# Click-target data
------------------------------------------------------------
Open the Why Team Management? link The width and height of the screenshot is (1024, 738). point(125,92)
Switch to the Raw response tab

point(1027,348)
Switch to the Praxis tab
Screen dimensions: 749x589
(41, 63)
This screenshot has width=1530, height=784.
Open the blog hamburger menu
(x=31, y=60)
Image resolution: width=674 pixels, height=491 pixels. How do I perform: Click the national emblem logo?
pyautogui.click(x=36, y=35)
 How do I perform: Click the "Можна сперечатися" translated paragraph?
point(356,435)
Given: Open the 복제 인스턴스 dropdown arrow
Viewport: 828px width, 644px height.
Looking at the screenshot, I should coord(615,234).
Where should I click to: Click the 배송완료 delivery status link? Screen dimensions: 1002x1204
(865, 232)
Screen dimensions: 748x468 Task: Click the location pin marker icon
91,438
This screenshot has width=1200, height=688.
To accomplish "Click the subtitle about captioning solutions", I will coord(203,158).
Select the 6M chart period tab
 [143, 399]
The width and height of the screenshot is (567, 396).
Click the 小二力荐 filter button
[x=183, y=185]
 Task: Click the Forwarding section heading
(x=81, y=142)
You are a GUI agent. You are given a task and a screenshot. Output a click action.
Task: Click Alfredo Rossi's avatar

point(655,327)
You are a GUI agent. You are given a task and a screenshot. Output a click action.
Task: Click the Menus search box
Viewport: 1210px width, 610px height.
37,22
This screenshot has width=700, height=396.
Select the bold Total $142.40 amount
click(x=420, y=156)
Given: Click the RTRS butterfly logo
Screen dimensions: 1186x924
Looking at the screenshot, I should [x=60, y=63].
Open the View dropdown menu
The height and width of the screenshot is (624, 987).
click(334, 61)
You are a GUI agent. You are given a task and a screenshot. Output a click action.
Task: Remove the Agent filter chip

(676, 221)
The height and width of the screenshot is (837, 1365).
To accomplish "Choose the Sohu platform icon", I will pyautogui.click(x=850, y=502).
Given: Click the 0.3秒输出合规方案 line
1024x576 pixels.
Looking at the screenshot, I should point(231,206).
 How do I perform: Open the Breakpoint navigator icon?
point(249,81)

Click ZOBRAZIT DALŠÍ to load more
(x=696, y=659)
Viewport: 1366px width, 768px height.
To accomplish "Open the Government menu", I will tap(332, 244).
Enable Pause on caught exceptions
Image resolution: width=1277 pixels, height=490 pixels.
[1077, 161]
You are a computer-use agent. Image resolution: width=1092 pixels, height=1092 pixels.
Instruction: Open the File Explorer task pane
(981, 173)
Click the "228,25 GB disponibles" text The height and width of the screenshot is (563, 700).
------------------------------------------------------------
Rewrite the entries above as a Markdown table with two columns, No. and Line. Give each non-blank line its own numbered row.

| No. | Line |
|---|---|
| 1 | Open the Why Team Management? link The width and height of the screenshot is (1024, 738). point(125,92) |
| 2 | Switch to the Raw response tab |
| 3 | point(1027,348) |
| 4 | Switch to the Praxis tab |
| 5 | Screen dimensions: 749x589 |
| 6 | (41, 63) |
| 7 | This screenshot has width=1530, height=784. |
| 8 | Open the blog hamburger menu |
| 9 | (x=31, y=60) |
| 10 | Image resolution: width=674 pixels, height=491 pixels. How do I perform: Click the national emblem logo? |
| 11 | pyautogui.click(x=36, y=35) |
| 12 |  How do I perform: Click the "Можна сперечатися" translated paragraph? |
| 13 | point(356,435) |
| 14 | Given: Open the 복제 인스턴스 dropdown arrow |
| 15 | Viewport: 828px width, 644px height. |
| 16 | Looking at the screenshot, I should coord(615,234). |
| 17 | Where should I click to: Click the 배송완료 delivery status link? Screen dimensions: 1002x1204 |
| 18 | (865, 232) |
| 19 | Screen dimensions: 748x468 Task: Click the location pin marker icon |
| 20 | 91,438 |
| 21 | This screenshot has width=1200, height=688. |
| 22 | To accomplish "Click the subtitle about captioning solutions", I will coord(203,158). |
| 23 | Select the 6M chart period tab |
| 24 |  [143, 399] |
| 25 | The width and height of the screenshot is (567, 396). |
| 26 | Click the 小二力荐 filter button |
| 27 | [x=183, y=185] |
| 28 |  Task: Click the Forwarding section heading |
| 29 | (x=81, y=142) |
| 30 | You are a GUI agent. You are given a task and a screenshot. Output a click action. |
| 31 | Task: Click Alfredo Rossi's avatar |
| 32 | point(655,327) |
| 33 | You are a GUI agent. You are given a task and a screenshot. Output a click action. |
| 34 | Task: Click the Menus search box |
| 35 | Viewport: 1210px width, 610px height. |
| 36 | 37,22 |
| 37 | This screenshot has width=700, height=396. |
| 38 | Select the bold Total $142.40 amount |
| 39 | click(x=420, y=156) |
| 40 | Given: Click the RTRS butterfly logo |
| 41 | Screen dimensions: 1186x924 |
| 42 | Looking at the screenshot, I should [x=60, y=63]. |
| 43 | Open the View dropdown menu |
| 44 | The height and width of the screenshot is (624, 987). |
| 45 | click(334, 61) |
| 46 | You are a GUI agent. You are given a task and a screenshot. Output a click action. |
| 47 | Task: Remove the Agent filter chip |
| 48 | (676, 221) |
| 49 | The height and width of the screenshot is (837, 1365). |
| 50 | To accomplish "Choose the Sohu platform icon", I will pyautogui.click(x=850, y=502). |
| 51 | Given: Click the 0.3秒输出合规方案 line |
| 52 | 1024x576 pixels. |
| 53 | Looking at the screenshot, I should point(231,206). |
| 54 |  How do I perform: Open the Breakpoint navigator icon? |
| 55 | point(249,81) |
| 56 | Click ZOBRAZIT DALŠÍ to load more |
| 57 | (x=696, y=659) |
| 58 | Viewport: 1366px width, 768px height. |
| 59 | To accomplish "Open the Government menu", I will tap(332, 244). |
| 60 | Enable Pause on caught exceptions |
| 61 | Image resolution: width=1277 pixels, height=490 pixels. |
| 62 | [1077, 161] |
| 63 | You are a computer-use agent. Image resolution: width=1092 pixels, height=1092 pixels. |
| 64 | Instruction: Open the File Explorer task pane |
| 65 | (981, 173) |
| 66 | Click the "228,25 GB disponibles" text The height and width of the screenshot is (563, 700). |